- The Washington Times - Thursday, May 29, 2008

Despite efforts by Homeland Security Secretary Michael Chertoff to push ahead with erecting 670 miles of fencing on the U.S.-Mexico border, even issuing waivers to bypass environmental concerns, a groundswell of opposition is growing - with two more Texas border communities joining in a lawsuit to halt the project.

City officials in El Paso and Presidio this week joined with the Texas Border Coalition (TBC) in a lawsuit charging that Homeland Security officials, including Mr. Chertoff, “blatantly ignored federal law in their zeal” to complete construction of the fence by year’s end and failed to consult with property owners as promised.

Another Texas jurisdiction, Bexar County, adopted a resolution in support of the lawsuit and directed its staff to investigate whether the county has legal standing and, if not, whether to consider other legal measures, including the filing of a “friend of the court” brief.

“We are pleased that El Paso and Bexar County, along with the city of Presidio, are championing the rights of the people of Texas by joining TBC’s lawsuit to keep U.S. Department of Homeland Security Secretary Michael Chertoff from building a useless, expensive and potentially damaging wall across the Texas-Mexico border,” said coalition Chairman Chad Foster, mayor of Eagle Pass, Texas.

Eight border cities and 10 counties are part of the suit, which charges that Homeland Security was required by law “to minimize the impact on the environment, culture, commerce and quality of life for the communities and residents located near the sites at which such fencing is to be constructed.”

“Secretary Chertoff should not only explain himself, he should do the right thing and halt construction on his expensive and useless one-size-fits-all solution to border security,” Mr.

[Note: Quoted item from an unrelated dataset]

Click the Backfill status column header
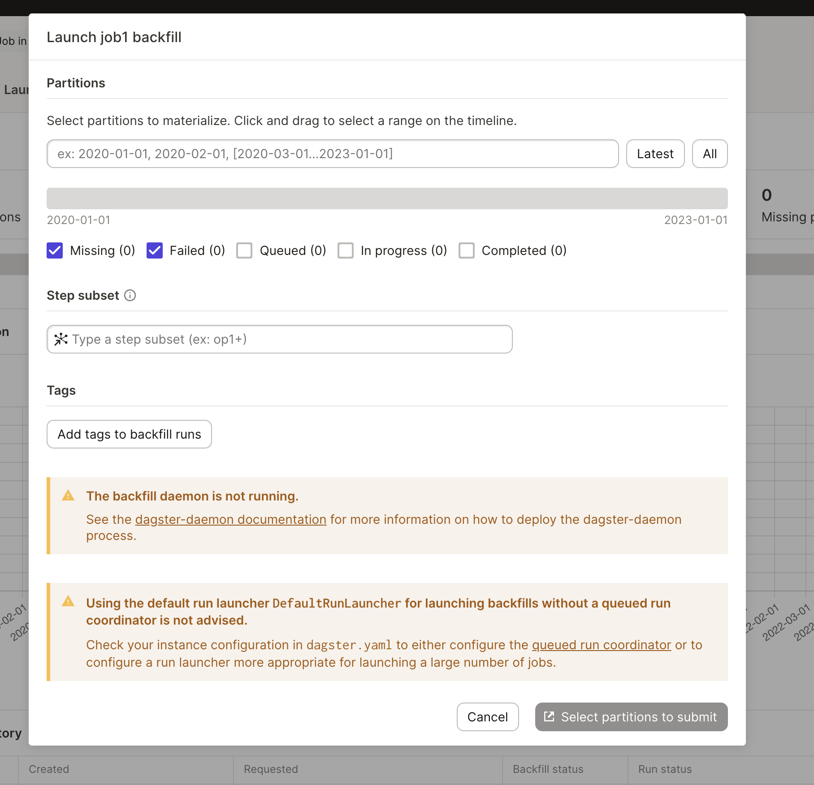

Foster said. “Instead, the secretary should be working toward genuine solutions, with input from local and state officials. Only then will we achieve real security along our nation’s Southern border.”

The lawsuit is the latest escalation in what has become a bitter back-and-forth between the federal government and Texas border officials.

Earlier this year, Mr. Chertoff waived environmental restrictions to push construction of the fence, and his department has gone to court to try to force access to dozens of sites that it said are blocking construction.

Mr. Chertoff has said he waived environmental restrictions to ensure that the project would proceed “without unnecessary delays caused by administrative processes or potential litigation.” He said the waivers would cover the remainder of additional fence construction that he hopes to complete this year.

According to the coalition, top Homeland Security officials were wrong when they said they consulted with local governments, and they have treated Texas communities with indifference or deceit.

But Homeland Security officials said they’ve “nearly bent over backward to work with landowners” and, according to spokeswoman Laura Keehner, “accusations to the contrary are either ill-informed or just plain wrong.” She has said the department contacted more than 600 landowners, held dozens of town hall meetings and participated in a series of local environmental meetings.

“We sent hundreds of letters to landowners and in many cases went door to door requesting access to private property so we could make operational and environmental assessments of the area, prior to making any decisions,” she said.

Mr. Chertoff has said his goal is to have actual fencing along 370 miles and barriers that would allow foot traffic but prevent vehicles on another 300 miles before the end of President Bush’s term.

U.S. businesses on the border rely on Mexicans to cross into the United States daily to buy goods, usually paying with cash. Mexican nationals account for more than $2.3 billion a year in retail spending on the U.S. side of the border, about 27 percent of the total retail trade.